Producción: Milagros Pinelli Chicou

Existen diferentes diagnósticos en cuanto a cuáles son los principales problemas del Sistema de Jubilaciones y Pensiones. Oscar Cetrángolo, docente de Finanzas Públicas en la UBA e investigador del Instituto Interdisciplinario de Economía Política (IIEP), es una referencia en materia previsional. Afirma que hoy el problema no es de cobertura ya que toda persona mayor percibe algún tipo de ingreso dentro del sistema; en efecto, a partir de la recuperación de los fondos jubilatorios por parte del Estado y de las diferentes moratorias a partir de 2006, la cobertura aumentó hasta quedar en torno al 90% de la población de referencia.
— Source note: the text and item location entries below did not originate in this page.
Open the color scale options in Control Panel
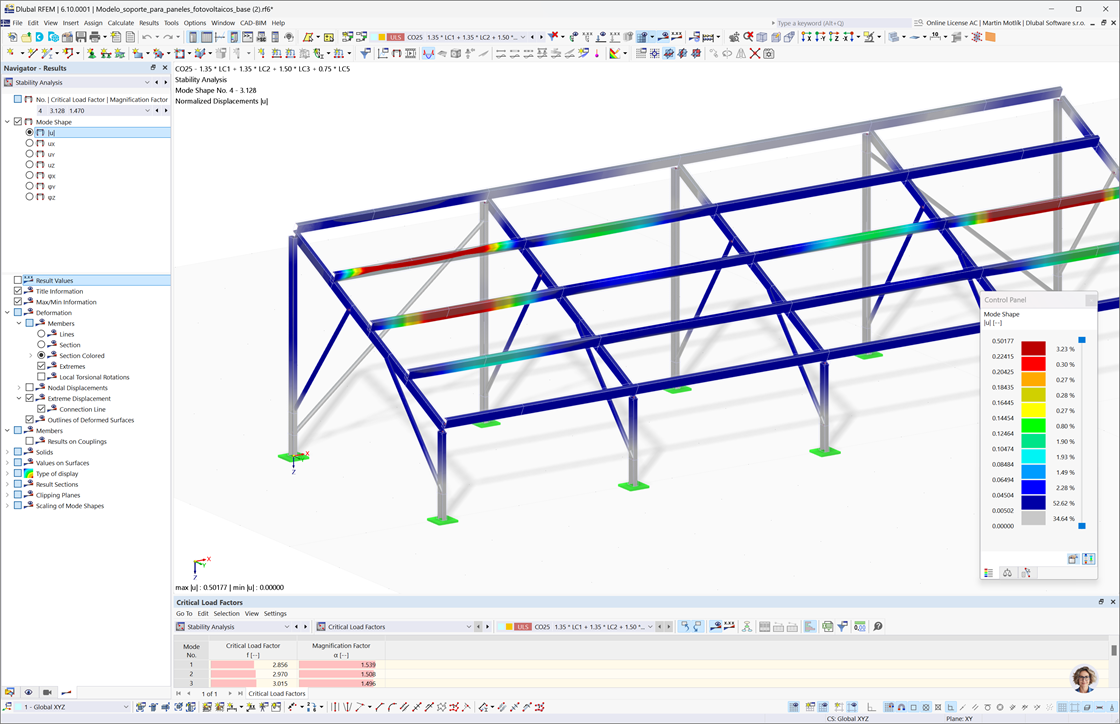Screen dimensions: 1120x724 pyautogui.click(x=1088, y=559)
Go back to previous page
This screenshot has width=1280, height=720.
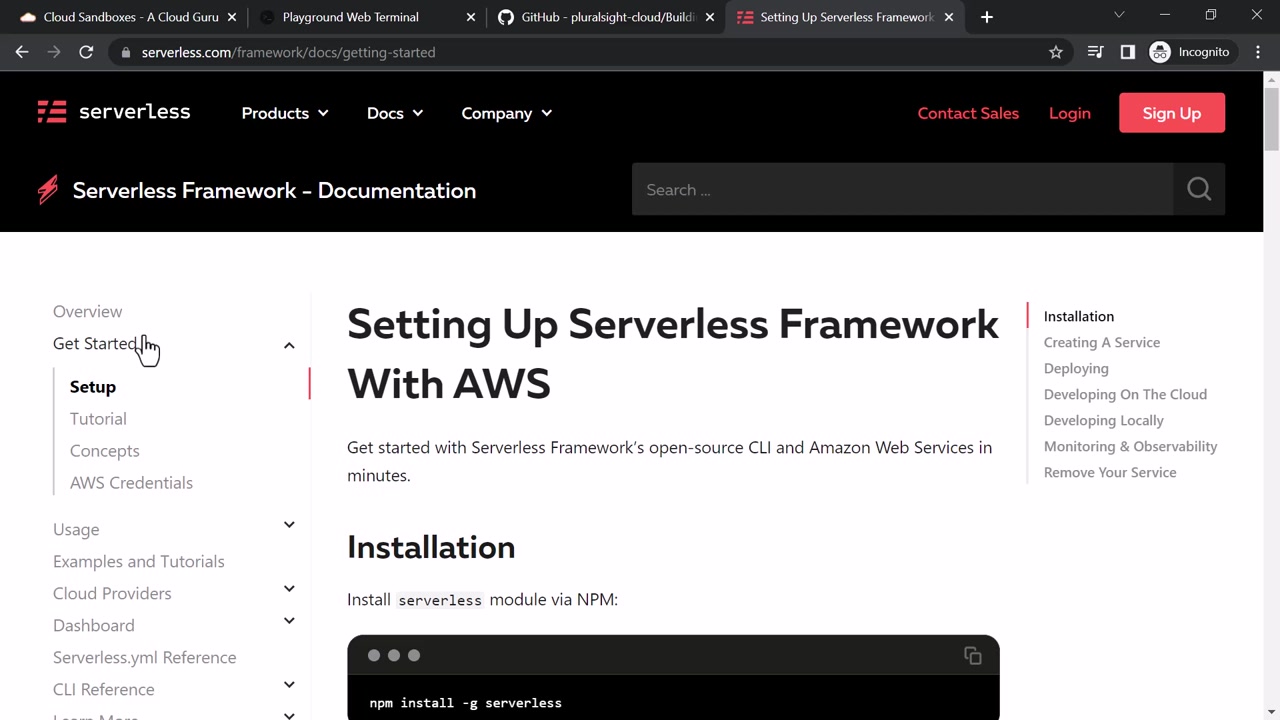coord(22,52)
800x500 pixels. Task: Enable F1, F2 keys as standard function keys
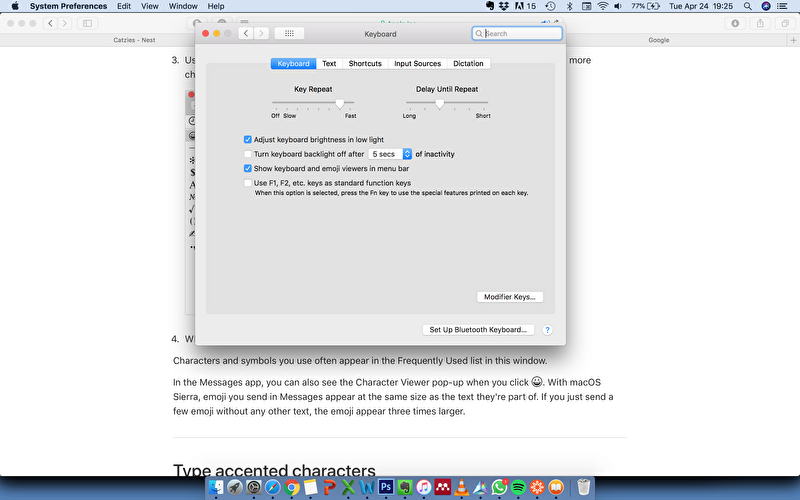tap(248, 183)

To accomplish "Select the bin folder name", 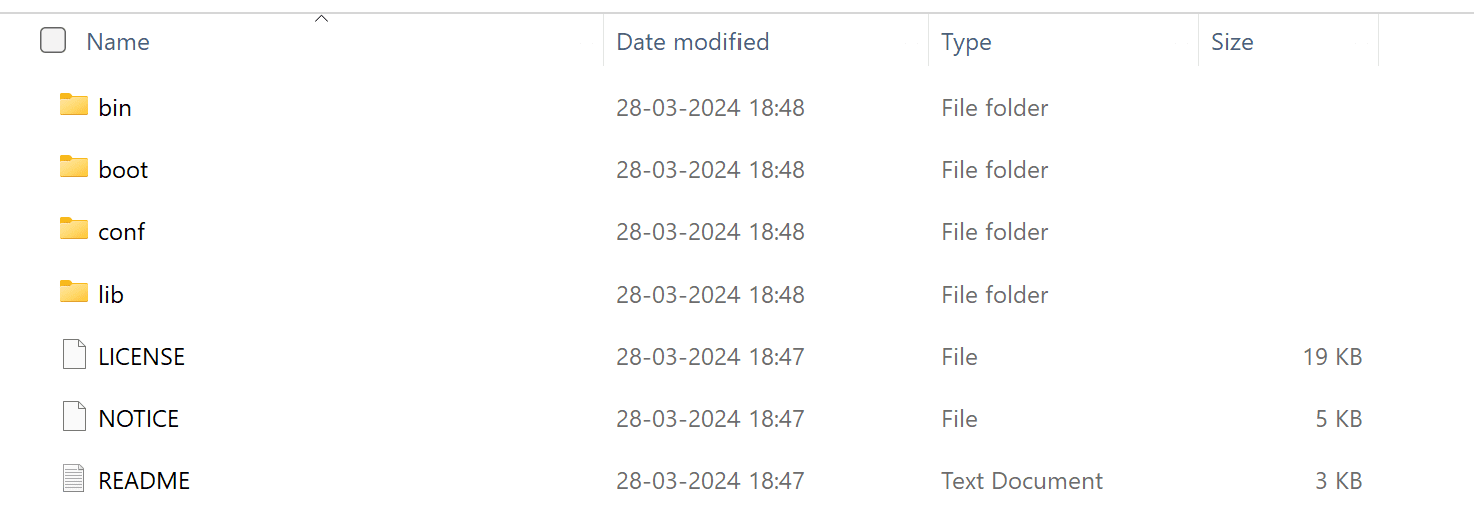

Los problemas que sí se mantienen en la actualidad según el profesor son de financiamiento y sostenibilidad ya que existe una gran cantidad de beneficiarios para pocos aportantes. Además, agrega, cuestiones coyunturales como el fallo de la Corte Suprema que devolvió fondos coparticipables a las provincias (por el que el SIPA perdió recursos tributarios) y la reducción de las contribuciones patronales en 47 sectores agravan las dificultades.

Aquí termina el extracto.